_TASK TO COMPLETE_
Copy the rows below verbatim, starting at the line that contains "Clear the console output" and ending at the line that contains "point(24,70)", including both.

_RECORDS FOR THE TASK_
......

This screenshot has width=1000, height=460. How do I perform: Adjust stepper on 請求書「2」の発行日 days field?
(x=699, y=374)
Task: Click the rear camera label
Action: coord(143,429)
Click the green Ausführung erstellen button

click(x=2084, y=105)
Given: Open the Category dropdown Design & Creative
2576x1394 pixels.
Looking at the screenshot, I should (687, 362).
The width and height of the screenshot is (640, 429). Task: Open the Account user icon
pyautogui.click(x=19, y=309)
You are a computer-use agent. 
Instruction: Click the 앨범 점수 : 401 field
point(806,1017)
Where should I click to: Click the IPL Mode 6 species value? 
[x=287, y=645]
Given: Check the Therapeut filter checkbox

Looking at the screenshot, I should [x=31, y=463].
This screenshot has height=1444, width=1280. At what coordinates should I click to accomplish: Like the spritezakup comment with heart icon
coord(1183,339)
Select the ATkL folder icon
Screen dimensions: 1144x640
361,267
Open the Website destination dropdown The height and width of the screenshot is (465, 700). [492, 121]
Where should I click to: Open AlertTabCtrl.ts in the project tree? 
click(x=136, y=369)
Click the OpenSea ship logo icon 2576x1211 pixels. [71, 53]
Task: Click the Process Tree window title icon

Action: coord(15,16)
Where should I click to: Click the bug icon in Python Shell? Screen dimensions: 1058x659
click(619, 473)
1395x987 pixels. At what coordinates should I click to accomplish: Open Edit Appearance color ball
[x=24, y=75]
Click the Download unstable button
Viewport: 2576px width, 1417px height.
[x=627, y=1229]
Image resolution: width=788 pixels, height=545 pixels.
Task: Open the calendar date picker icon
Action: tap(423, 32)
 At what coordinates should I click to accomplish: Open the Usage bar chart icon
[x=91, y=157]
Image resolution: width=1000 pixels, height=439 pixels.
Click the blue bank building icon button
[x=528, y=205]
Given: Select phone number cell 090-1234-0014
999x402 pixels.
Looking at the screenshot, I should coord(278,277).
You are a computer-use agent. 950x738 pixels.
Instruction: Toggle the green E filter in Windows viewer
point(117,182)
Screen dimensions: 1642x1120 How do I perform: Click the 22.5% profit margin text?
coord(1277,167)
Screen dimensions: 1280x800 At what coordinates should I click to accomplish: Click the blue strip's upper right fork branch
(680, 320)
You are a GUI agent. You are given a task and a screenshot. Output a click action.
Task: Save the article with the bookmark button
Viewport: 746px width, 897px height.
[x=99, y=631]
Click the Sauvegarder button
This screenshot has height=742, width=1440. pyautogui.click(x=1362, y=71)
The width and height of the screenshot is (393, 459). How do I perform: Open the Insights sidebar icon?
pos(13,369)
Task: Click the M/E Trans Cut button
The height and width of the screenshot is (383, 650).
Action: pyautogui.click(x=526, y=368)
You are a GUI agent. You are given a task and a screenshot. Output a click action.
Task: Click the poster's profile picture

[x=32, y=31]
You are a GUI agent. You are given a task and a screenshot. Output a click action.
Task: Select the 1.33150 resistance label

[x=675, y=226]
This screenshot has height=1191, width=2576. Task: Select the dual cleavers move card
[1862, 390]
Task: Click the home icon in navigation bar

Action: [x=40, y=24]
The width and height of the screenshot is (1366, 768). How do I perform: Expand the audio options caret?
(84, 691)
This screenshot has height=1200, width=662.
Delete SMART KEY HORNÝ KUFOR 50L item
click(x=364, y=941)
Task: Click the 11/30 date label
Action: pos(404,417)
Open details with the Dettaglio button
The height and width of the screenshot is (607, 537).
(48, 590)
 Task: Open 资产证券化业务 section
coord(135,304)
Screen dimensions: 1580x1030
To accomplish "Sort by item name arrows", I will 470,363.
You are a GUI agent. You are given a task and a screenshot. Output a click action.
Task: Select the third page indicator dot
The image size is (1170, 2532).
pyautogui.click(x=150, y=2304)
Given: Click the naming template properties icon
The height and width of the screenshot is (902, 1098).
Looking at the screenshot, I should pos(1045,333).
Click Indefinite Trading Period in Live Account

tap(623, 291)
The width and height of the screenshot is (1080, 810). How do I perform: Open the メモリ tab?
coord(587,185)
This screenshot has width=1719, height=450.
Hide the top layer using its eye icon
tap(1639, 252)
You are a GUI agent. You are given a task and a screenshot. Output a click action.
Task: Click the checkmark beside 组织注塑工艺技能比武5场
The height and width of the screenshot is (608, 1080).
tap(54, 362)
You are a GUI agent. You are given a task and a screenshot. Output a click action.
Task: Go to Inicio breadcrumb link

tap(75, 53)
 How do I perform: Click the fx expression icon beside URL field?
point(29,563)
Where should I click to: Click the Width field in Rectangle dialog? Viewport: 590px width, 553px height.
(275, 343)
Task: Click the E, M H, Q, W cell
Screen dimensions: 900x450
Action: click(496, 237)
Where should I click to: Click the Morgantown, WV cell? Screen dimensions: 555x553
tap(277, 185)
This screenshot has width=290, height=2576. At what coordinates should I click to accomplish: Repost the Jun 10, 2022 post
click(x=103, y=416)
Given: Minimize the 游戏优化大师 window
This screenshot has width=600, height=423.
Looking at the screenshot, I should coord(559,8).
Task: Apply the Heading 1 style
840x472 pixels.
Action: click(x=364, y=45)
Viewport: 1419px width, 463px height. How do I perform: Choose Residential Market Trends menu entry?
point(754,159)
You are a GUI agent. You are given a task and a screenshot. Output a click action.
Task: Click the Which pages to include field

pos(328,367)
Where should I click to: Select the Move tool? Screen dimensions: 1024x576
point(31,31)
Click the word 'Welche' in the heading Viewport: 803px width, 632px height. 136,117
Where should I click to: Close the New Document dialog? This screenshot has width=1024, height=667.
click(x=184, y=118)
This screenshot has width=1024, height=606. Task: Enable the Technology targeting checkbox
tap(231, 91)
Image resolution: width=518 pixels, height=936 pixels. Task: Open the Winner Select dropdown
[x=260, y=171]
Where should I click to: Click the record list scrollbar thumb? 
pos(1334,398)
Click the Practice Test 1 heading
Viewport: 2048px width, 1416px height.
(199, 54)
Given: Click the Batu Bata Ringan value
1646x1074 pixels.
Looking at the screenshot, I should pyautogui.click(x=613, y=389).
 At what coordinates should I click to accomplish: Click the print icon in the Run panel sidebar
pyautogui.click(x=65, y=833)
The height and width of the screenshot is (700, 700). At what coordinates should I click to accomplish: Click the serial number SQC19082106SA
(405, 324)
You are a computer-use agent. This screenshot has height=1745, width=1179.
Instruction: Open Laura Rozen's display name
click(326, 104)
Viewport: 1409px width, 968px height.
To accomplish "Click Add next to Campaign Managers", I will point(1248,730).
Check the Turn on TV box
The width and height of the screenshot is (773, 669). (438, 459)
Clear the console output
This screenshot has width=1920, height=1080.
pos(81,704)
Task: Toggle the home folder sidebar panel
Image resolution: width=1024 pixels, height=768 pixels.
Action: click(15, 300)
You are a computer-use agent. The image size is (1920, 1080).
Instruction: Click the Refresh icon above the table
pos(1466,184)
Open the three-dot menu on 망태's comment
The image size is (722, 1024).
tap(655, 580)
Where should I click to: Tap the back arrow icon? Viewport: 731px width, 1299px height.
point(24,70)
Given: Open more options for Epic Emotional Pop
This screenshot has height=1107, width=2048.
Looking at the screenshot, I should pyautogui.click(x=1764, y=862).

......

_RESULT_
Clear the console output
This screenshot has width=1920, height=1080.
pos(81,704)
Task: Toggle the home folder sidebar panel
Image resolution: width=1024 pixels, height=768 pixels.
Action: click(15, 300)
You are a computer-use agent. The image size is (1920, 1080).
Instruction: Click the Refresh icon above the table
pos(1466,184)
Open the three-dot menu on 망태's comment
The image size is (722, 1024).
tap(655, 580)
Where should I click to: Tap the back arrow icon? Viewport: 731px width, 1299px height.
point(24,70)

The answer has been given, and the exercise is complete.